The Court need not decide here which of the two tests is more appropriate because even applying the non-aggregation framework (which is more generous to Defendant), BlueTriton has not demonstrated that the amount in controversy is met. In fact, even if the Court were to accept a number of Defendant's arguments — including that (1) this Court should decline to follow the courts that have set attorney fees at $0 to determine the amount in controversy in CPPA cases; (2) the fee award in this case could "amount to hundreds of thousands of dollars"; and (3) such projected fees are not too speculative to accept at this stage — the Court would still side with Earth Island. See Def. Opp. at 18. That is because, applying the non-aggregation principle, "Defendant has not attempted to show that the pro rata amount of attorneys' fees that would be attributable to Plaintiff as a member of the general public would exceed $75,000." Id. "Defendant's showing is [thus] insufficient at the threshold." Id.
Last, BlueTriton's only argument that the "non-aggregation rule should not apply ... to the request for attorneys' fees" merely cites "the same reasons" that the rule should not apply to the cost of Plaintiff's desired injunctive relief. See Def. Opp. at 17. As the Court has just rejected that position, it gains no traction as to fees either.

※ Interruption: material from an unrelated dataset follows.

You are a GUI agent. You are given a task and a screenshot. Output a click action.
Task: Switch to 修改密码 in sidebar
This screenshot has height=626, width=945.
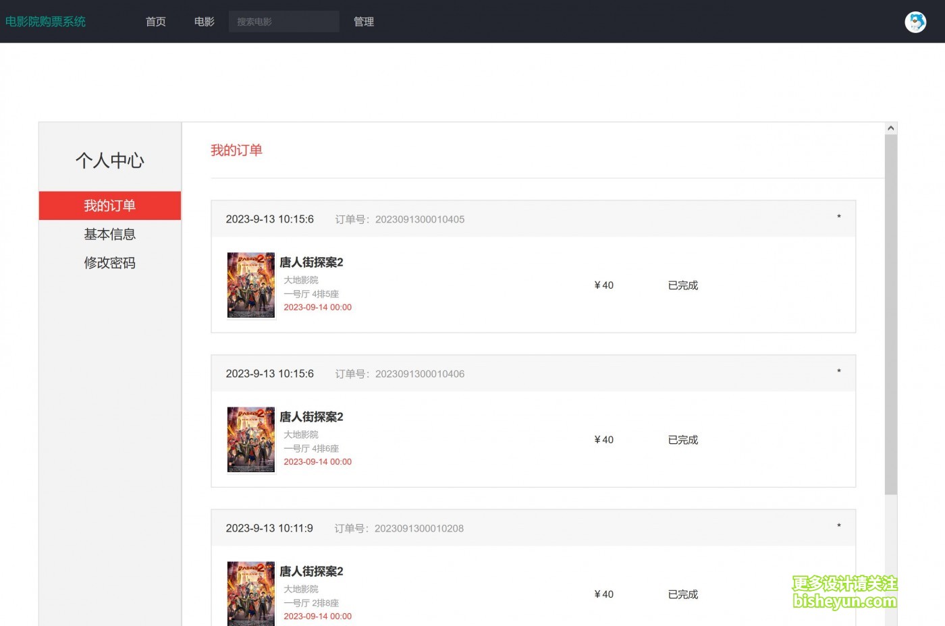[110, 263]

Remand is thus warranted here.
B. Fees and Costs
The Court next takes up Earth Island's request to recoup its fees and costs associated with the remand. Under 28 U.S.C. § 1447(c), a Court remanding a case after removal "may require payment of just costs and any actual expenses, including attorney fees, incurred as a result of the removal." The Supreme Court has held that "the standard for awarding fees should turn on the reasonableness of the removal." Martin v. Franklin Cap. Corp., 546 U.S. 132, 141, 126 S.Ct. 704, 163 L.Ed.2d 547 (2005). "Absent unusual circumstances, courts may award attorney's fees under § 1447(c) only where the removing party lacked an objectively reasonable basis for seeking removal." Id. Courts in this district have further explained that "[a] basis for removal is objectively reasonable when it ‘has at least some logical and precedential force.’ " Organic Consumers Ass'n, Inc., 314 F. Supp. 3d at 358 (quoting Knop v. Mackall, 645 F.3d 381, 383 (D.C. Cir. 2011) (internal quotation marks and citation omitted)).
The Court concludes that Earth Island is not entitled to recover its fees and costs. Although BlueTriton's position flies in the face of numerous opinions of courts in this district, its position is not "objectively unreasonable because there is ‘no clear, controlling case law from the D.C. Circuit.’ " Toxin Free USA, 507 F. Supp. 3d at 47 (quoting Breakman, 545 F. Supp. 2d at 108 ); see also Breathe DC, 232 F. Supp. 3d at 172 ("Given the lack of controlling precedent in this Circuit ... and notwithstanding the thrust of the opinions of the district courts in this Circuit, defendants did not lack an ‘objectively reasonable basis for removal.’ ").
For the foregoing reasons, the Court will grant Plaintiff's Motion to Remand and deny its request for fees and costs. A separate Order so stating will issue this day.